Draft Profile: Tim Hardaway Jr., Doesn't Mind Shooting

In the run-up to the 2013 NBA Draft on June 27, the BDD staff will be profiling several projected lottery picks and other draft entrants. Next up: Tim Hardaway Jr.

Tim Hardaway Jr., was the second-best player on the second-best team in college basketball last year. (annarbor.com)

Position: Shooting Guard
College: Michigan
Draft Express Prediction: No. 25 in the first round, No. 25 overall to the Los Angeles Clippers

Synopsis: The junior son of NBA player Tim Hardaway was the second-best player on a Michigan team that played in the national championship game, but was overshadowed a bit due to the play of point guard Trey Burke.
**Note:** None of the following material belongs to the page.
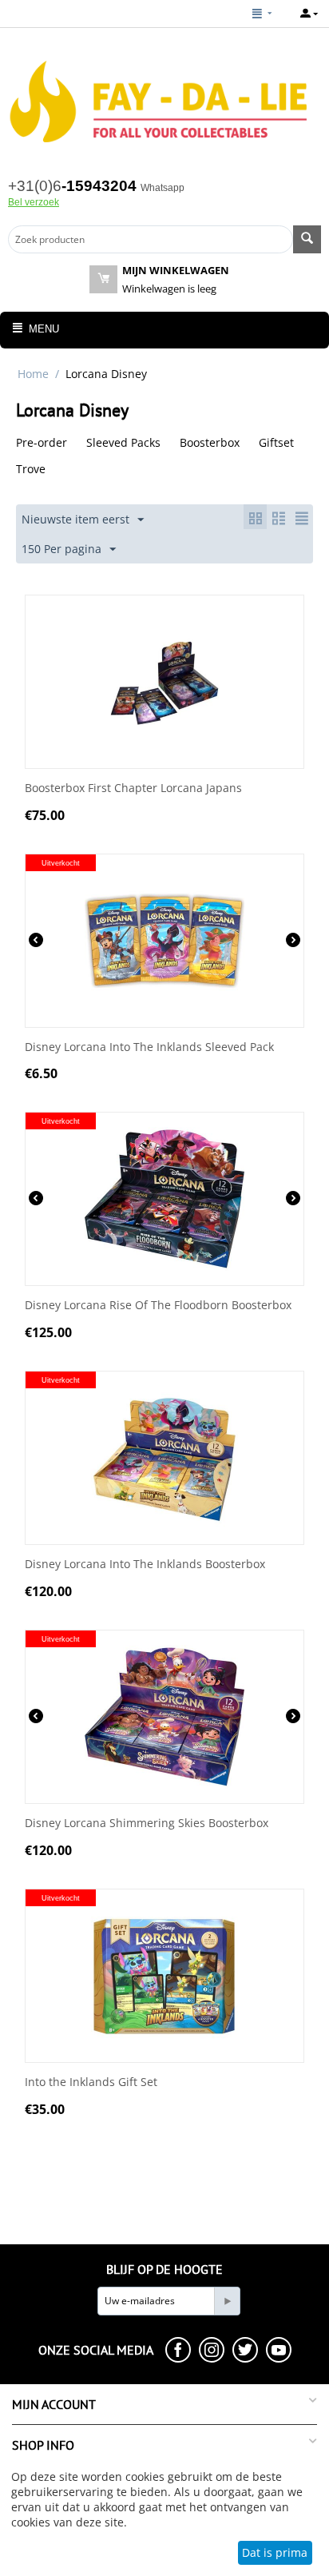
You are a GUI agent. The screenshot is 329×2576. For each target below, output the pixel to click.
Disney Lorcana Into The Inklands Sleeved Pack (149, 1047)
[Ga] (227, 2301)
Hardaway Jr., averaged 14.2 points per game last season, second most on the team, while showing impressive athletic ability.

The issue with Hardaway comes with shot selection. It took the guard 12.2 shots to average his 14 points and he only averaged 5.2 makes per game, for a 42.9 percentage from the floor. Hardaway has improved with his percentage off catch-and-shoot opportunities every year of his college career, but he has regressed in pull-up jumpers and runners around the rim.

(draftexpress.com)
Even if Hardaway Jr., takes a few bad shots a game, his confidence in his shot is always high, something that will be a benefit for him in the NBA. At 6'6" and 199 pounds, Hardaway Jr., is a big two-guard with a 37.5-inch vertical who is athletic enough to make plays around the rim for easy baskets. If Hardaway Jr., can improve his shooting, he has the build and athleticism to succeed as a guard in the NBA.

Quote to Note: "He has the pedigree, the positional size and the basketball instincts to play in the NBA for a long time, even as a solid role player. People in the Michigan basketball program have told me that he already handles himself like a 10-year pro" - Fran Frascilla on Hardaway Jr., being the most underrated player in the draft.